=== Section Start ===

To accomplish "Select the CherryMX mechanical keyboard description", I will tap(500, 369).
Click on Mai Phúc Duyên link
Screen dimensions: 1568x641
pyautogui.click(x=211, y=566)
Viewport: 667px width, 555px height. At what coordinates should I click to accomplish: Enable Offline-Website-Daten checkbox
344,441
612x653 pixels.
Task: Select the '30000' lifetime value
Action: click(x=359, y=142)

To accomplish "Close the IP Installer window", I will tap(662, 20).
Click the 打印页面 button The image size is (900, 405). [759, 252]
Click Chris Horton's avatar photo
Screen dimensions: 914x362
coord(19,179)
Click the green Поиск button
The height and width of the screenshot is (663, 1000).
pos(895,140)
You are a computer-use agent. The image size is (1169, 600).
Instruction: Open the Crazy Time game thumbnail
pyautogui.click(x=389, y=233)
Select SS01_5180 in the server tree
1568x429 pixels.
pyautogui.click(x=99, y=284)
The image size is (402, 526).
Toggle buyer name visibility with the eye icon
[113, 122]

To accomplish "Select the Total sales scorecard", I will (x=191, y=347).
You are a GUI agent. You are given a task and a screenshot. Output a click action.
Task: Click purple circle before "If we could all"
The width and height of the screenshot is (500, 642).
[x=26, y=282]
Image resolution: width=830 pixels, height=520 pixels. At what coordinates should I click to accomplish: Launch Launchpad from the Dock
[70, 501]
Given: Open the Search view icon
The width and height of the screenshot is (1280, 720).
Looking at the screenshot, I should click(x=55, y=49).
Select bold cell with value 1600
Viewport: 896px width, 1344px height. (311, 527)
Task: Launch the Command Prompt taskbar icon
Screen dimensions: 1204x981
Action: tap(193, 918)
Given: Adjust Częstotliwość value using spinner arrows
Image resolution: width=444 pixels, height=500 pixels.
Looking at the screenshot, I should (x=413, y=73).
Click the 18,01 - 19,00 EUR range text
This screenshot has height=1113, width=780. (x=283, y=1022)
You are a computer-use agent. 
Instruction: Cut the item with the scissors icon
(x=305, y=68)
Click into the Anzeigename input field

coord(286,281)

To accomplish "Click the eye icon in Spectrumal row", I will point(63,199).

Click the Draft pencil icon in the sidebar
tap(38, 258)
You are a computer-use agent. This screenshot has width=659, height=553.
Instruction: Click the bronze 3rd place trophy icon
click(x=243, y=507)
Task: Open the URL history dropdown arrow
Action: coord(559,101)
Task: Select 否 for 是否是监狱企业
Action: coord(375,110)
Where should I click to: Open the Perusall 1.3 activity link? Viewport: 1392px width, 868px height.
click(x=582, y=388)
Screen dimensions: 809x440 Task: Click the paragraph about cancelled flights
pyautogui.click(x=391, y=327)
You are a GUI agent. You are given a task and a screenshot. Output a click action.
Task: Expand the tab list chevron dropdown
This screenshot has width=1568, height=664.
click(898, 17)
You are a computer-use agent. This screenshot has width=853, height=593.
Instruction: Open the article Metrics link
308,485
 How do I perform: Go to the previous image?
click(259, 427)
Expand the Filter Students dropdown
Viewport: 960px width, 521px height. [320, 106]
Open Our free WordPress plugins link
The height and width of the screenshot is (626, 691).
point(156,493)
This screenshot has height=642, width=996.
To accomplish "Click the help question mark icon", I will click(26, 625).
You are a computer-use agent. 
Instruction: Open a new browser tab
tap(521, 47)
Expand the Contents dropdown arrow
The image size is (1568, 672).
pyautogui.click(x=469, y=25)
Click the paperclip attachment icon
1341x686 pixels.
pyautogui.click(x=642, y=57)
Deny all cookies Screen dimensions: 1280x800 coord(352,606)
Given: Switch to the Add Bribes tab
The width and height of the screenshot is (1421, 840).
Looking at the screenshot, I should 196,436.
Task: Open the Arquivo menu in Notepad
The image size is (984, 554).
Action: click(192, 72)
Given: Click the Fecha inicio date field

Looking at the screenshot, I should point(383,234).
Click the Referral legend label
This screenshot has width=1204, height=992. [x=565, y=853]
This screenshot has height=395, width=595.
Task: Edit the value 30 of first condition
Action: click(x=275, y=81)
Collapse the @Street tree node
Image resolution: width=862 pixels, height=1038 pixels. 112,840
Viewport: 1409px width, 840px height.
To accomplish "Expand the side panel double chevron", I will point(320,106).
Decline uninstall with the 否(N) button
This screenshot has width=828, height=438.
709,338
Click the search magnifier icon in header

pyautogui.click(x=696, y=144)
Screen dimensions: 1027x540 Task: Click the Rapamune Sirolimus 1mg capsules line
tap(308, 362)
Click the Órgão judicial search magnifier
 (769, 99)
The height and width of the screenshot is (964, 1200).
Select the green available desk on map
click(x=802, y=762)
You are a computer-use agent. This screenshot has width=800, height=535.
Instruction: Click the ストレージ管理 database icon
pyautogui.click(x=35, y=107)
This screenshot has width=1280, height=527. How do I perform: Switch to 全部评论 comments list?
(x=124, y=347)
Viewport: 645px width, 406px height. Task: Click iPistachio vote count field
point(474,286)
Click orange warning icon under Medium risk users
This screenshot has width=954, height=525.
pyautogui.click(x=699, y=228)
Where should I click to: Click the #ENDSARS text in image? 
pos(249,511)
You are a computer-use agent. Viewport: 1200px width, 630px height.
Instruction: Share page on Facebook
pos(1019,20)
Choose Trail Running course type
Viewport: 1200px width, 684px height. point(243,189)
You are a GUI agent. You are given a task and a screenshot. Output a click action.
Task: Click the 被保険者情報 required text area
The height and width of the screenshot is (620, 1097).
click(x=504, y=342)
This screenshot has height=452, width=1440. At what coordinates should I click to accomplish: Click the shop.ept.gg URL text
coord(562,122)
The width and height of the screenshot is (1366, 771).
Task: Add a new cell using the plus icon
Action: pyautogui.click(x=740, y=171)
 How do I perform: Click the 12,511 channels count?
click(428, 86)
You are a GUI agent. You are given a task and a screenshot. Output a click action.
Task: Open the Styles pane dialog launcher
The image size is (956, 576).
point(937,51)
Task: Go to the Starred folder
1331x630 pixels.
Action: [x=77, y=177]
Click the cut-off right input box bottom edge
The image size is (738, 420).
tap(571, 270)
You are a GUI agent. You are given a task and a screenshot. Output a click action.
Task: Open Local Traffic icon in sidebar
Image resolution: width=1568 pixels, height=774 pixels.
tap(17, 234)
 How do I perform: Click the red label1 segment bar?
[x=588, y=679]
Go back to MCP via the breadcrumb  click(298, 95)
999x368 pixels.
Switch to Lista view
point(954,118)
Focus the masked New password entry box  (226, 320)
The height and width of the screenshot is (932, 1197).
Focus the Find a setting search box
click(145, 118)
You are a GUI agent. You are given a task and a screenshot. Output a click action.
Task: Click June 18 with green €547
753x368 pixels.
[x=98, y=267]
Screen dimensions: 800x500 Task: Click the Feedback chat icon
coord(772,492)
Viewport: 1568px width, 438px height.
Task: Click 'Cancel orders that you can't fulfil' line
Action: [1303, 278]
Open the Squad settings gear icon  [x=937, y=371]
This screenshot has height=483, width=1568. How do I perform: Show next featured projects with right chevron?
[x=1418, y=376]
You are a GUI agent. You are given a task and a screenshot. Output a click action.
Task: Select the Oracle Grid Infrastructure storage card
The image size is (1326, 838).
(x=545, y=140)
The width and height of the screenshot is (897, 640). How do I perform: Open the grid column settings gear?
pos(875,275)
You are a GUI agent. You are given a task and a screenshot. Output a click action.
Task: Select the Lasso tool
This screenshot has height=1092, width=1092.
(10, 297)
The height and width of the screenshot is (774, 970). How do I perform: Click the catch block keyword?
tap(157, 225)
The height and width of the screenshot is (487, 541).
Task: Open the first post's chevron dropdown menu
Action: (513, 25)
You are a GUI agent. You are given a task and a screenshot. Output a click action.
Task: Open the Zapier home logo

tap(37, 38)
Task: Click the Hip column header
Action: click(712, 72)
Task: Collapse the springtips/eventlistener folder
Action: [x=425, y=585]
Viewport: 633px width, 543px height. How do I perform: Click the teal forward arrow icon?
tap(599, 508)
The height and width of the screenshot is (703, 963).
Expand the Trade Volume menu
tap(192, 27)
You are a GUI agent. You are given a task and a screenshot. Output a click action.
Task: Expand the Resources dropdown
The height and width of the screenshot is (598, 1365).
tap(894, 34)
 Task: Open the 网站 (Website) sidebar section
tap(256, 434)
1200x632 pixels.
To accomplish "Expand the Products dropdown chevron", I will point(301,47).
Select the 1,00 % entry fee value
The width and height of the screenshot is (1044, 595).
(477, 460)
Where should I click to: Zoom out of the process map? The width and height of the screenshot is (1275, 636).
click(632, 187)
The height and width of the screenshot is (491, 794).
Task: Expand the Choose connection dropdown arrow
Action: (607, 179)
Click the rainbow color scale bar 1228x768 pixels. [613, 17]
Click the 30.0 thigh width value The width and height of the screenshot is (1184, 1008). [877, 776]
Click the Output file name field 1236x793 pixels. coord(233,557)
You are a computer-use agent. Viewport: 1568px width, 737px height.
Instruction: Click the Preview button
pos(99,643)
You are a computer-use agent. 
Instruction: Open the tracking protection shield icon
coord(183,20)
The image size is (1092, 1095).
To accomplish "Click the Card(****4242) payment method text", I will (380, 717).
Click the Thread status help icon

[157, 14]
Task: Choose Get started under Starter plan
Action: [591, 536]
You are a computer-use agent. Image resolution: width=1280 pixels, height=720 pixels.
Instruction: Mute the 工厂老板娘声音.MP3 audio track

=== Section End ===

Reproduce verbatim only the segment of the listing bounded by the line containing "This screenshot has width=954, height=525." and the line containing "Task: Go to the Starred folder", with both boundary lines included.

• **Final answer**:
This screenshot has width=954, height=525.
pyautogui.click(x=699, y=228)
Where should I click to: Click the #ENDSARS text in image? 
pos(249,511)
You are a computer-use agent. Viewport: 1200px width, 630px height.
Instruction: Share page on Facebook
pos(1019,20)
Choose Trail Running course type
Viewport: 1200px width, 684px height. point(243,189)
You are a GUI agent. You are given a task and a screenshot. Output a click action.
Task: Click the 被保険者情報 required text area
The height and width of the screenshot is (620, 1097).
click(x=504, y=342)
This screenshot has height=452, width=1440. At what coordinates should I click to accomplish: Click the shop.ept.gg URL text
coord(562,122)
The width and height of the screenshot is (1366, 771).
Task: Add a new cell using the plus icon
Action: pyautogui.click(x=740, y=171)
 How do I perform: Click the 12,511 channels count?
click(428, 86)
You are a GUI agent. You are given a task and a screenshot. Output a click action.
Task: Open the Styles pane dialog launcher
The image size is (956, 576).
point(937,51)
Task: Go to the Starred folder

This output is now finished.